**Problem to solve:**
Render the listing below as a Markdown table with the columns No. and Line, one numbered row per line. Begin at the line that has "Task: Open orders" and continue through the end of the listing, skipping blank lines and leaving the pictures out.

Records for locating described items
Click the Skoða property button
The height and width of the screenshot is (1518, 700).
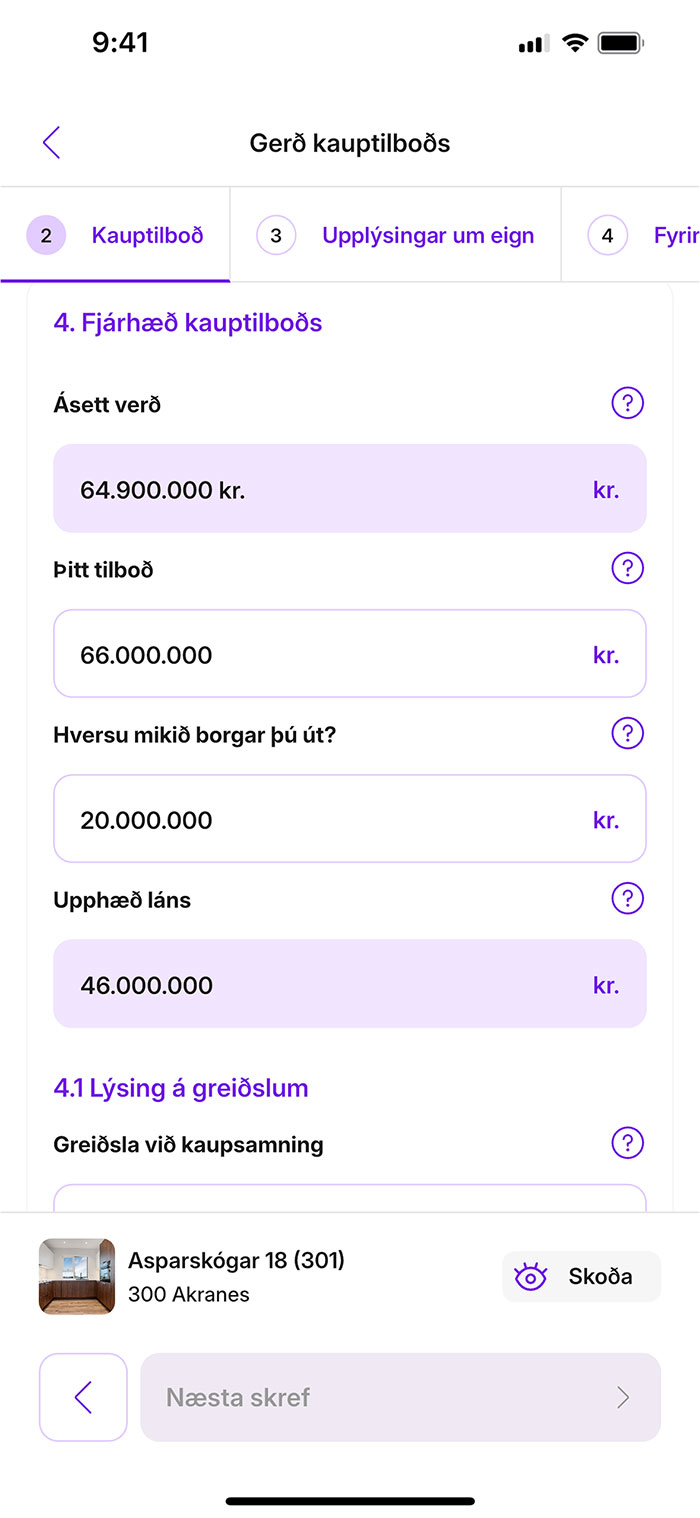pyautogui.click(x=581, y=1277)
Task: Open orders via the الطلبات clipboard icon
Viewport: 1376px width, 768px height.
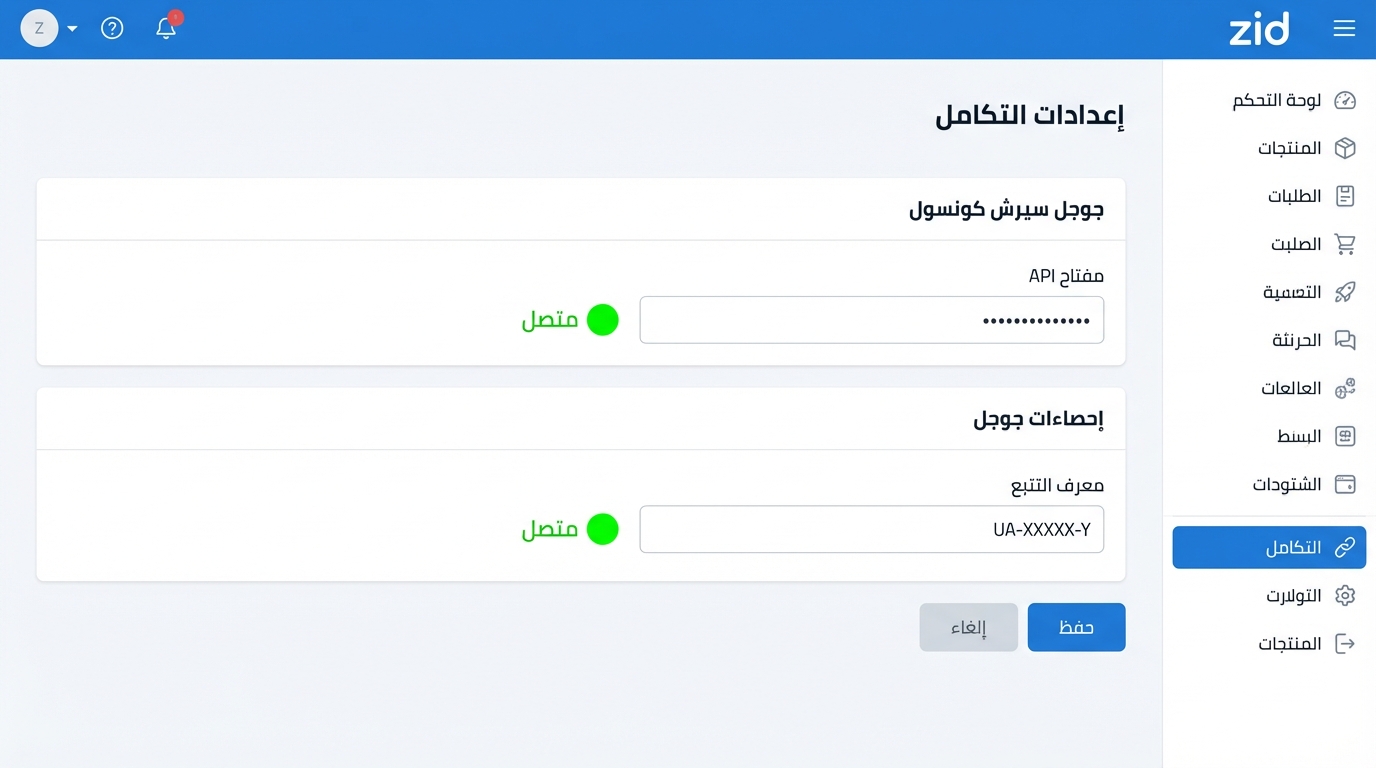Action: click(1345, 196)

**Answer:**
| No. | Line |
|---|---|
| 1 | Task: Open orders via the الطلبات clipboard icon |
| 2 | Viewport: 1376px width, 768px height. |
| 3 | Action: click(1345, 196) |